= Rock Township, Benson County, North Dakota =

Civil township in North Dakota, U.S.

Rock Township is a civil township in Benson County, North Dakota, United States. As of the 2000 census, its population was 39.

==Geography==
Rock Township is located at (47.9083319, -99.0837350) in public land survey Township 151N, Range 66W. It is almost entirely within the boundaries of the Spirit Lake Reservation. and has one of the lower population densities in Benson County, with 1.1 people per square mile. The Sheyenne River traverses the southern part of the township.

==History==
Homesteading in Rock Township began in the early 1880s, even though the Indian reservation did not officially open to settlers until 1904. James McLaughlin, who had been the chief Indian agent at the local Bureau of Indian Affairs agency on the reservation, reached an agreement with the Spirit Lake Sioux Tribe which permitted settlement by non-tribal members. President Theodore Roosevelt proclaimed homesteading the area officially open on June 2, 1904.

By 1905 there were so many children that a school had to be built, and Plainview School District Number 31 was established that October. In 1910, township residents petitioned the county to allow them to formally organize a civil township with the name Plainview. However, there already existed a Plainview Township in Stutsman County, so the name Rock Township was adopted.

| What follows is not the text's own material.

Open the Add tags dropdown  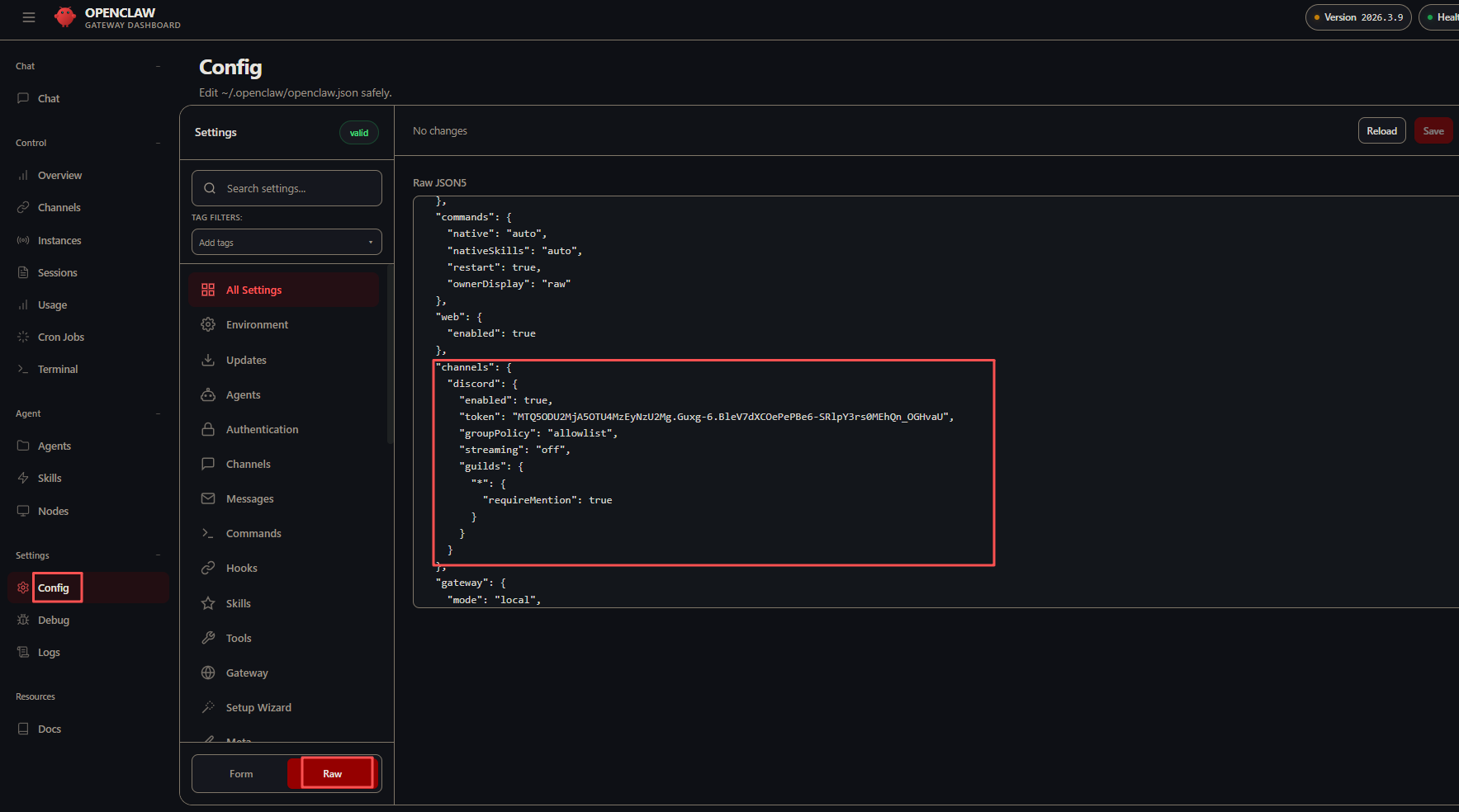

By 1920, approximately 35 children attended the Plainview School No. 1, and Plainview No. 2 and No. 3 were soon added. In 1953 there were not enough students to operate the Plainview School, so students were transported to nearby Sheyenne, with tuition paid for by the Plainview School District. In 1960, the Sheyenne School District and Plainview merged into one school district with shared bus service.

==Roads==
At one time, the roads in Rock Township were extremely poor. The main road from Sheyenne to Devils Lake was known as the "Sunshine Trail," with the only marking being the letter "S" on a piece of tin nailed to a post. Today, the road has been rebuilt and serves as U.S. Route 281.